Renunciando ao Conforto do Não Pensar
Carlos Cardoso Aveline
Quando a rotina diária é organizada com base em princípios que
expressam ignorância espiritual - ainda que embelezados por uma aparência
religiosa - os processos interconectados de autorrenovação, de aprendizagem da
alma e de crescimento interior passam a ser dolorosos.
O não-pensar é confortável, mas não se sustenta. Assim que
nos libertamos do apego à ignorância, e especialmente do apego à ignorância disfarçada
de espiritualidade, descobrimos a sóbria e duradoura bênção do amor à verdade.
Há um fato que pode ser desagradável para sepulcros caiados e para quem vive de
aparências, mas é inevitável: não há nada mais elevado ou duradouro que a
verdade.
Ao longo do caminho, não podemos “apegar-nos” a um só
centímetro cúbico de sabedoria, sem “desapegar-nos” da mesma quantidade de
ignorância. É bom - ou pelo menos melhor que nada - buscar a sabedoria enquanto
não estamos prontos para as renúncias correspondentes. Assim se geram as ondas
probatórias, as lutas, contradições, impasses e sofrimentos. Tudo isso traz
lições necessárias.
Por medo de viver perdas, há quem transforme a busca num
faz-de-conta para manter-se agarrado à falsa segurança da rotina. Este é o
caminho da ilusão.
O peregrino que persevera na trilha da verdade percebe pouco
a pouco uma transmutação ocorrendo em câmara lenta na substância do seu ser. As
renúncias passam a ser naturais. As ilusões se desmancham no ar. As verdades se
consolidam. Elas fazem isso no plano abstrato, mas de modo nítido, claro e
firme. As relações do indivíduo com o mundo externo se tornam pouco a pouco
mais tênues. Sua compreensão da sabedoria universal fica mais estável, embora
não seja material.
Esta é a biografia de todo peregrino.
A cada aspecto que ele obtém do tesouro que está nos céus,
ele precisa abandonar, ou ver que é arrancado das suas mãos, um aspecto do seu
“patrimônio de ilusões preferidas”, aqui na dimensão física da Terra.
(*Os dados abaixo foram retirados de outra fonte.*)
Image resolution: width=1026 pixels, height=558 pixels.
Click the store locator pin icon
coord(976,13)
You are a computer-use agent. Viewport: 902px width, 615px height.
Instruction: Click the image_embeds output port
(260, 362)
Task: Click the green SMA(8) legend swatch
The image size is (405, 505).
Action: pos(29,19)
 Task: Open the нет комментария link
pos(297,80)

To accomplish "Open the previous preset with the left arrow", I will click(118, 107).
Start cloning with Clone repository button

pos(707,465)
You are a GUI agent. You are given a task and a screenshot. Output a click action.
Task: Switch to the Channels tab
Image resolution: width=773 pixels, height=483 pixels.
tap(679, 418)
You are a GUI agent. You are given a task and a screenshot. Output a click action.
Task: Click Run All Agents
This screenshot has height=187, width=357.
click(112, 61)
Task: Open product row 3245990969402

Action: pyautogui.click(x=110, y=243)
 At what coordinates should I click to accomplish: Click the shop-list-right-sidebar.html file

Todo indivíduo humano é uma ponte entre o céu e o chão em que
pisa. Porém o próprio chão em que ele pisa também está no céu e gira em torno
do sol. Ampliando sua visão, ele vivencia diretamente a verdade desta frase de
“Luz no Caminho” [1]:
“Quando tiveres encontrado o começo do caminho, a estrela da
tua alma mostrará sua luz.”
NOTA:
[1]
“Luz no Caminho”, M.C., The Aquarian Theosophist, 2014, 85 pp., ver p. 26.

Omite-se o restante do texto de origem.